Learn R Programming

fastml (version 0.7.0)

process_model: Process and Evaluate a Model Workflow

Description

This function processes a fitted model or a tuning result, finalizes the model if tuning was used, makes predictions on the test set, and computes performance metrics depending on the task type (classification or regression). It supports binary and multiclass classification, and handles probabilistic outputs when supported by the modeling engine.

Usage

process_model(
  model_obj,
  model_id,
  task,
  test_data,
  label,
  event_class,
  start_col = NULL,
  time_col = NULL,
  status_col = NULL,
  engine,
  train_data,
  metric,
  eval_times_user = NULL,
  bootstrap_ci = TRUE,
  bootstrap_samples = 500,
  bootstrap_seed = 1234,
  at_risk_threshold = 0.1
)

Value

A list with two elements:

performance

A tibble with computed performance metrics.

predictions

A tibble with predicted values and corresponding truth values, and probabilities (if applicable).

Arguments

model_obj

A fitted model or a tuning result (`tune_results` object).

model_id

A character identifier for the model (used in warnings).

task

Type of task, either `"classification"`, `"regression"`, or `"survival"`.

test_data

A data frame containing the test data.

label

The name of the outcome variable (as a character string).

event_class

For binary classification, specifies which class is considered the positive class: `"first"` or `"second"`.

start_col

Optional string. The name of the column specifying the start time in counting process (e.g., `(start, stop, event)`) survival data. Only used when task = "survival".

time_col

String. The name of the column specifying the event or censoring time (the "stop" time in counting process data). Only used when task = "survival".

status_col

String. The name of the column specifying the event status (e.g., 0 for censored, 1 for event). Only used when task = "survival".

engine

A character string indicating the model engine (e.g., `"xgboost"`, `"randomForest"`). Used to determine if class probabilities are supported. If `NULL`, probabilities are skipped.

train_data

A data frame containing the training data, required to refit finalized workflows.

metric

The name of the metric (e.g., `"roc_auc"`, `"accuracy"`, `"rmse"`) used for selecting the best tuning result.

eval_times_user

Optional numeric vector of time horizons at which to evaluate survival Brier scores.

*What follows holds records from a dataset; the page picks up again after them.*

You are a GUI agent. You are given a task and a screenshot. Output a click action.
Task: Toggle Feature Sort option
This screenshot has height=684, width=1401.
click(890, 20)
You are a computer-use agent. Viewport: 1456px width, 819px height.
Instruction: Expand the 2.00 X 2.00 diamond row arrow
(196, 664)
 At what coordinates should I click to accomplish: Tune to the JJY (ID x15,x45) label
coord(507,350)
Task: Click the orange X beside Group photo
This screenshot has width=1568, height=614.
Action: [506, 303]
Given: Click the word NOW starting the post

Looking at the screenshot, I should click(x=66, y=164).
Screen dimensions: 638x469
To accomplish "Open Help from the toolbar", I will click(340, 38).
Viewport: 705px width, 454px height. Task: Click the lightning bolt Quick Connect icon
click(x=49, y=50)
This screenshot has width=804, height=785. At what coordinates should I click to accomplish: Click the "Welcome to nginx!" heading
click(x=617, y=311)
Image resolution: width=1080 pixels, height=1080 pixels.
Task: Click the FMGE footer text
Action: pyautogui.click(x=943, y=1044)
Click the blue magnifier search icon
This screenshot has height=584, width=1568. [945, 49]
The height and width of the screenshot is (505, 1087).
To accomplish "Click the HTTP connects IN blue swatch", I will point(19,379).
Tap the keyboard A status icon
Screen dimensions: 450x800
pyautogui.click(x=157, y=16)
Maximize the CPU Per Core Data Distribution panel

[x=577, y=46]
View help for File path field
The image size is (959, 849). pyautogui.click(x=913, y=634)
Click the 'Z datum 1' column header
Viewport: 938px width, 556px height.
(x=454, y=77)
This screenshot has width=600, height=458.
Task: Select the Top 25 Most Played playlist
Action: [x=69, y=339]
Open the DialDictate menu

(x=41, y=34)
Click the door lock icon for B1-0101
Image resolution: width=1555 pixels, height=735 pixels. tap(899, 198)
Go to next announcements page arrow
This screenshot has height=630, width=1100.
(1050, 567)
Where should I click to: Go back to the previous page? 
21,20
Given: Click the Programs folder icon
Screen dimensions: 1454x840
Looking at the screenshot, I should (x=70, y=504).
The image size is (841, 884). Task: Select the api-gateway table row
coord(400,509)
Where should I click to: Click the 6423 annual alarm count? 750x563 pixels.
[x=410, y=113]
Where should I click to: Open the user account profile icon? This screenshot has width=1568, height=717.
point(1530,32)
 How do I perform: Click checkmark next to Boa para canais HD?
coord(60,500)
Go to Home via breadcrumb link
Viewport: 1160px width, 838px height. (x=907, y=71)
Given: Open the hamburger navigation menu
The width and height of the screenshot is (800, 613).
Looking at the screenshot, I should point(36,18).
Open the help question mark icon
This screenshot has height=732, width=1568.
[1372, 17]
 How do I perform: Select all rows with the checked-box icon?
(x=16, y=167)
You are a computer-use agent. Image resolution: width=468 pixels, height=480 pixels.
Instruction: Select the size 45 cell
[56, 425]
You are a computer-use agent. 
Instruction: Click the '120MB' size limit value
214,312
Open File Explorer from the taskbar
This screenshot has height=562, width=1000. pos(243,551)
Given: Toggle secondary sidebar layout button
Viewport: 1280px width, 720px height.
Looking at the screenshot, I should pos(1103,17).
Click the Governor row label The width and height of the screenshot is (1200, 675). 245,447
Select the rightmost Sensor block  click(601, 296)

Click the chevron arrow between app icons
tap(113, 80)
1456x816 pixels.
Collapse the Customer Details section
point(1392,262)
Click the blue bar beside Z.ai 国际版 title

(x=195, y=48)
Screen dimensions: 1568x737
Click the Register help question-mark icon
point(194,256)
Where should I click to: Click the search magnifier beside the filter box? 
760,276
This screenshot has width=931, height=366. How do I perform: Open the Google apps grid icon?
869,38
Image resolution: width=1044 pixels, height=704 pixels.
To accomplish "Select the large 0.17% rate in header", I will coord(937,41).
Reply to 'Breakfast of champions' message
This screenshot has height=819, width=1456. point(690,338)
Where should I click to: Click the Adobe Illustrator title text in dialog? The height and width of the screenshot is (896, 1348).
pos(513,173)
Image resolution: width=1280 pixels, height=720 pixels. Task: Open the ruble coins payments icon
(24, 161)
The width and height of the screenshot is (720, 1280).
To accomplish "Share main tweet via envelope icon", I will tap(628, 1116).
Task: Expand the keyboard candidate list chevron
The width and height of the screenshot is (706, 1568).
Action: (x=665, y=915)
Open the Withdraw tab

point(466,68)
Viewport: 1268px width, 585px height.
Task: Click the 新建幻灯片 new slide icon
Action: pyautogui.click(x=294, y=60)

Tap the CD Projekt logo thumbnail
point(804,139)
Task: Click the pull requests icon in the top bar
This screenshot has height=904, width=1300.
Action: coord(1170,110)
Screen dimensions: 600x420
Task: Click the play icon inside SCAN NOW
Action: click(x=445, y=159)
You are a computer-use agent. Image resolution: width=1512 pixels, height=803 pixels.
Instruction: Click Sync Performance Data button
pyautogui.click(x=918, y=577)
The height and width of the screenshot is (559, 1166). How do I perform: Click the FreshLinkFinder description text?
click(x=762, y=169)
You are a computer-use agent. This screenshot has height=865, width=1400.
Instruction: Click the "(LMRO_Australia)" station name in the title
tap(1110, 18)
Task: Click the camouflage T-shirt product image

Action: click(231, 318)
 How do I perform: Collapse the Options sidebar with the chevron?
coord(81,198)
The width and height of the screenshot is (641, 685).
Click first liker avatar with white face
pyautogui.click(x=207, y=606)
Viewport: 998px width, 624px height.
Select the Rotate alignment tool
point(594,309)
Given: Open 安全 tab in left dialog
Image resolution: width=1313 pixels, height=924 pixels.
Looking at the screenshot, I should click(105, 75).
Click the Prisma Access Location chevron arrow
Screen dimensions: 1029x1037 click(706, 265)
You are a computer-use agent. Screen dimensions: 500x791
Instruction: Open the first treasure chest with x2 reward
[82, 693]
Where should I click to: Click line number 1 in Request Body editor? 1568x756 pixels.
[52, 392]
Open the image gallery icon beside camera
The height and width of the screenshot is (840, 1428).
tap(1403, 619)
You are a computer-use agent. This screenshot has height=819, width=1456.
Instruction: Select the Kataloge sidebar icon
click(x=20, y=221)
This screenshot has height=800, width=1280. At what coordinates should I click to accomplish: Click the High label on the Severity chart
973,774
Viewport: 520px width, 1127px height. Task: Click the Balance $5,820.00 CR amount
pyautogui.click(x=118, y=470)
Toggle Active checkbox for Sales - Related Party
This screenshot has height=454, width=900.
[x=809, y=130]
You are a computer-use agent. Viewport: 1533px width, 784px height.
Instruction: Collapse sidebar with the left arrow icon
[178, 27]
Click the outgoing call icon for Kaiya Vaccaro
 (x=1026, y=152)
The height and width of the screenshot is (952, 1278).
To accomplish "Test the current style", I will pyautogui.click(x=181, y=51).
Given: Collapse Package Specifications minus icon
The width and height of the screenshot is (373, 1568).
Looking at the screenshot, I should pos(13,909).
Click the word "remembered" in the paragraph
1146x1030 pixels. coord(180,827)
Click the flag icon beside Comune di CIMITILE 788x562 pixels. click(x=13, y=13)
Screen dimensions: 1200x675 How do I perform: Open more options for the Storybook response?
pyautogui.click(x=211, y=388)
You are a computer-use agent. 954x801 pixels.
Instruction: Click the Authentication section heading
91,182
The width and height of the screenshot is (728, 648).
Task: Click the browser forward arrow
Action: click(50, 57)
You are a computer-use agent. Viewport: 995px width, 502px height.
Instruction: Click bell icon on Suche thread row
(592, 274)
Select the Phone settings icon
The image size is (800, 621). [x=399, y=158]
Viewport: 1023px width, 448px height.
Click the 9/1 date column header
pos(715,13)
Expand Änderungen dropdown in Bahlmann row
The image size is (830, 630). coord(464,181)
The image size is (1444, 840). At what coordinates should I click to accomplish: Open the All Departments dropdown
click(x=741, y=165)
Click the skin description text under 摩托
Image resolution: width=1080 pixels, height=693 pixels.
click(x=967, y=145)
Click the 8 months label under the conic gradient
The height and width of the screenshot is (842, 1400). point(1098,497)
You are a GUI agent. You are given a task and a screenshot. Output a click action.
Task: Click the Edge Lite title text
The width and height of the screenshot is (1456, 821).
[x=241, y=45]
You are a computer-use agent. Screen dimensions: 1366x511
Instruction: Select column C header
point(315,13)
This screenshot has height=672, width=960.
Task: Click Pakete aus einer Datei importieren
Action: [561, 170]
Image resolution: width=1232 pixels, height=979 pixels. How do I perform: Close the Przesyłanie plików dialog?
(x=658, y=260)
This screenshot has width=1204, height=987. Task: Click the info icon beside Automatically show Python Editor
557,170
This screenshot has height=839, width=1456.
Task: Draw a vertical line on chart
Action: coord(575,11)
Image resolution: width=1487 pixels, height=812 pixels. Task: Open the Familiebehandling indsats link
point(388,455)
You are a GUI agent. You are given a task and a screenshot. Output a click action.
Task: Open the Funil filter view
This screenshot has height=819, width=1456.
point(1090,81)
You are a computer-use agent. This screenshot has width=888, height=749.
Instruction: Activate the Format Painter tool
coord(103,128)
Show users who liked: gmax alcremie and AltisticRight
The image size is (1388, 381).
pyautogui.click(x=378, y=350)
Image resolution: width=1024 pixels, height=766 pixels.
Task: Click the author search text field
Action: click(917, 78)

When `NULL`, sensible defaults based on the observed follow-up distribution are used.

bootstrap_ci

Logical; if `TRUE`, bootstrap confidence intervals are estimated for survival performance metrics.

bootstrap_samples

Integer giving the number of bootstrap resamples used when computing confidence intervals.

bootstrap_seed

Optional integer seed applied before bootstrap resampling to make interval estimates reproducible.

at_risk_threshold

Numeric value between 0 and 1 defining the minimum proportion of subjects required to remain at risk when determining the maximum follow-up time used in survival metrics.

Details

- If the input `model_obj` is a `tune_results` object, the function finalizes the model using the best hyperparameters according to the specified `metric`, and refits the model on the full training data.

- For classification tasks, performance metrics include accuracy, kappa, sensitivity, specificity, precision, F1-score, and ROC AUC (if probabilities are available).

- For regression tasks, RMSE, R-squared, and MAE are returned.

- For models with missing prediction lengths, a helpful imputation error is thrown to guide data preprocessing.